1.7 Video Game Sales 🎮

# this will download the file to your working directory
download.file(url = "https://maven-datasets.s3.amazonaws.com/Video+Game+Sales/Video+Game+Sales.zip", destfile = "video_game_sales.zip")
# this will unzip the file and read it into R
videogames <- read.table(unz(filename = "vgchartz-2024.csv", "video_game_sales.zip"), header = T, sep = ",", quote = "\"", fill = T)
str(videogames)

1.8 LEGO Sets 🏗️

# this will download the file to your working directory
download.file(url = "https://maven-datasets.s3.amazonaws.com/LEGO+Sets/LEGO+Sets.zip", destfile = "lego.csv.zip")
# this will unzip the file and read it into R
lego <- read.table(unz(filename = "lego_sets.csv", "lego.csv.zip"), header = T, sep = ",", quote = "\"", fill = T)
str(lego)

1.9 Shark attacks 🦈

# this will download the file to your working directory
download.file(url = "https://maven-datasets.s3.amazonaws.com/Shark+Attacks/attacks.csv.zip", destfile = "attacks.csv.zip")
# this will unzip the file and read it into R
sharks <- read.table(unz(filename = "attacks.csv", "attacks.csv.zip"), header = T, sep = ",", quote = "\"", fill = T)
str(sharks)

2 APIs

Most real world data-rich services do not provide ready to download files like the ones we have above. Instead, data retrieval usually happens through an API, or Automation Programming Interface. These are software layers between your code/app/etc and a service or database, allowing you to retrieve data programmatically. API integration allows you to access large volume real-time or near-real-time data like stock prices or public social media posts.

R has plenty of support for working with APIs, very often though http requests (httr package). Each API will function differently and require you to read some documentation to interact with it.

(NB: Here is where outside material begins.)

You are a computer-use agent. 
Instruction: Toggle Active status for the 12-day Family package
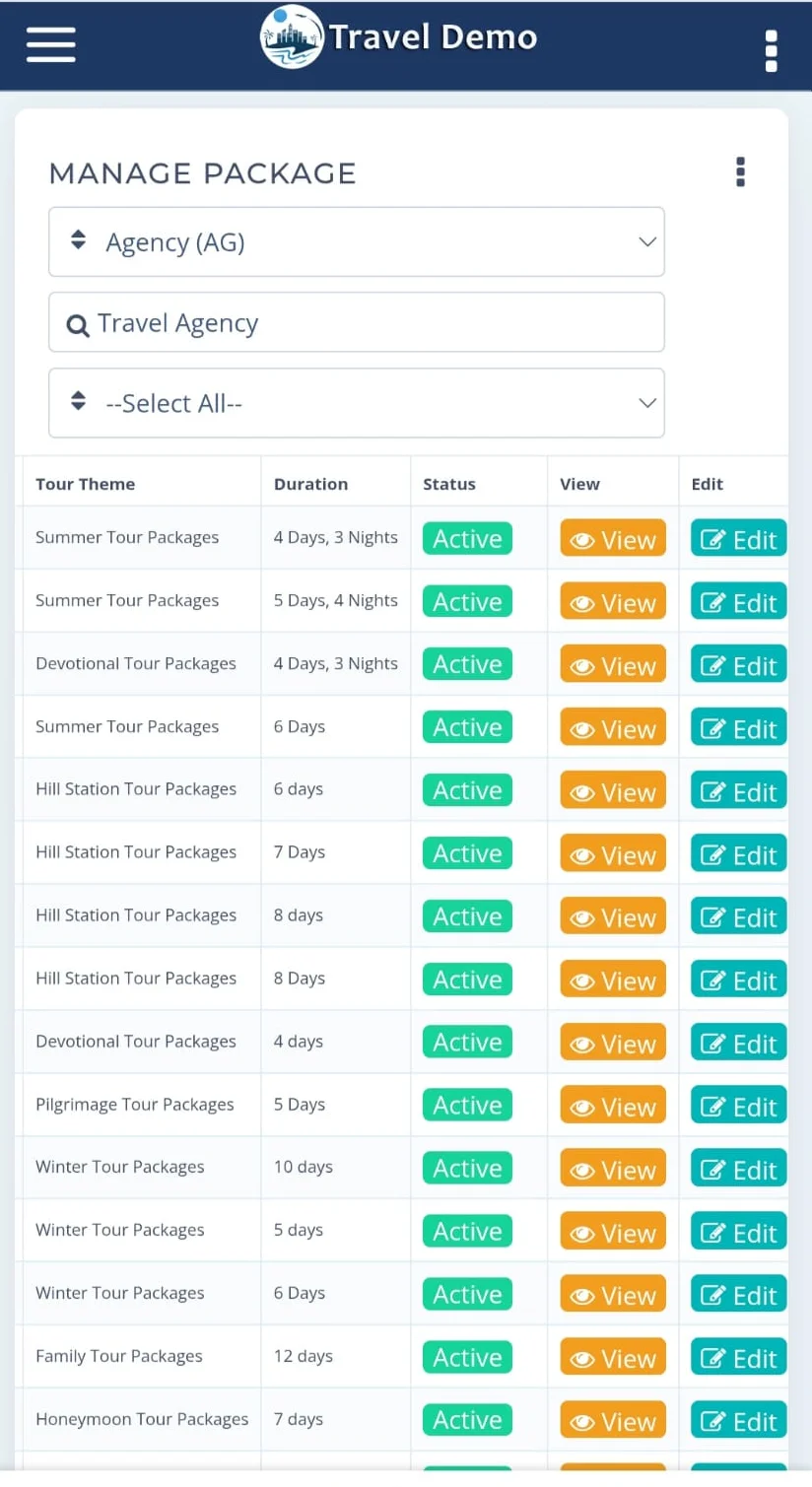tap(466, 1356)
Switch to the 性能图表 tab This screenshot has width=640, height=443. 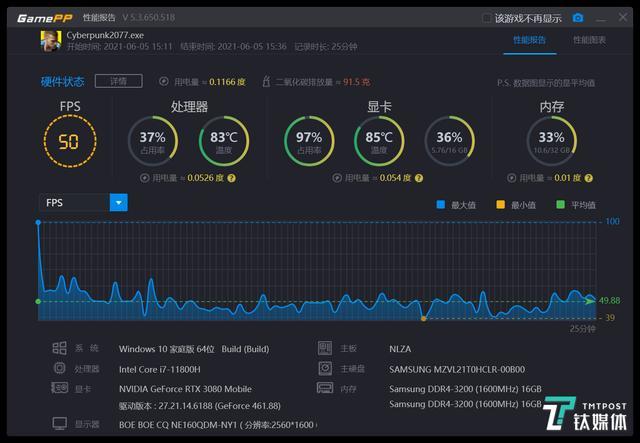point(589,40)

Below are some public APIs (free, with rate limits) with lots of data that you can explore. But remember APIs are everywhere, so feel free to find them elsewhere as well.

2.1 The World Bank 🌎

The World Bank has historical data on economic and social development, environment, infrastructure, and governance for many countries around the world, sometimes including regional data (state and city level).

Read about the indicators API: https://datahelpdesk.worldbank.org/knowledgebase/articles/889392-about-the-indicators-api-documentation

Documentation about the call structure: https://datahelpdesk.worldbank.org/knowledgebase/articles/898581

2.2 NASA 🚀

NASA aggregates data from many of their research projects and make them available through their API portal.

The API key is free and signup is easy. You can browse their data sets here: https://api.nasa.gov/

2.3 European Central Bank 🏦

This API aggregates monetary data for the EU. It’s the same data displayed in their data portal https://data.ecb.europa.eu/.

Read more here: https://data.ecb.europa.eu/help/api/overview

2.4 Pokemon 🐛

With this API you can retrieve info for each Pokemon. Completely free and no authentication required.

https://pokeapi.co/

3 Visualization

Visualization can be useful to make datasets more comprehensible. To gain some inspiration look at the amazing visualizations made by Cédric Scherer using tidyverse https://www.behance.net/cedscherer.